While most animals have ears containing ear drums that pick up on sounds and help them navigate and avoid predators, spiders are known to not have a separate organ for experiencing auditory senses.
But researchers from Binghamton University and Cornell University in New York made a surprise discovery while studying the acoustic properties of spiderwebs: that orb-weaver spiders can use their webs as reconfigurable antennas and ‘hear’ sounds around them.

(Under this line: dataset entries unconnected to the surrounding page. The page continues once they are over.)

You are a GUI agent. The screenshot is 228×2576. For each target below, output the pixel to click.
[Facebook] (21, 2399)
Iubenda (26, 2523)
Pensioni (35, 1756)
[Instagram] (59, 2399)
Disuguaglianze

Orb-weaver spiders are a special class of arachnid that can create orb-like circular webs in gardens and homes made of proteinaceous spider silk, generally to catch prey.
Spidey sense
Ronald Miles, a professor of mechanical engineering at Binghamton University, along with colleagues Ronald Hoy, Jian Zhou and Junpeng Lai, decided to study these spiders after finding spider silk to be responsive to sound.
“The question came up that if spider silk responds to sound so well, maybe spiders can use their silk to hear,” said Miles in a video explaining the discovery. “Maybe the spider could use that silk motion as it moves in response to sound and hear with the web.”
The team, which published its study in the journal PNAS last week, exposed 72 spiders in sealed lab chambers to acoustic tones emitted from varying distances and angles to the webs and recorded the spiders’ reactions.
They found that the spiders were able to detect and respond to tones emitted from speakers placed up to three metres away at oblique angles to the web and rapidly turn towards the source.
A technique called Doppler vibrometry was used to measure the webs’ motion induced by the test tones. Researchers found that webs followed the movement of air particles with “high fidelity and efficiency, exceeding the acoustic responsiveness of eardrums”.
Lai, who measured the web’s responsiveness to sound, said that the study “opens new perspectives for other researchers, especially biologists”. The results enrich scientific understanding of spider silk and could inform the design of acoustic flow detectors.
“Understanding exactly what it means for the spider is kind of another question for someone else to answer,” added Miles.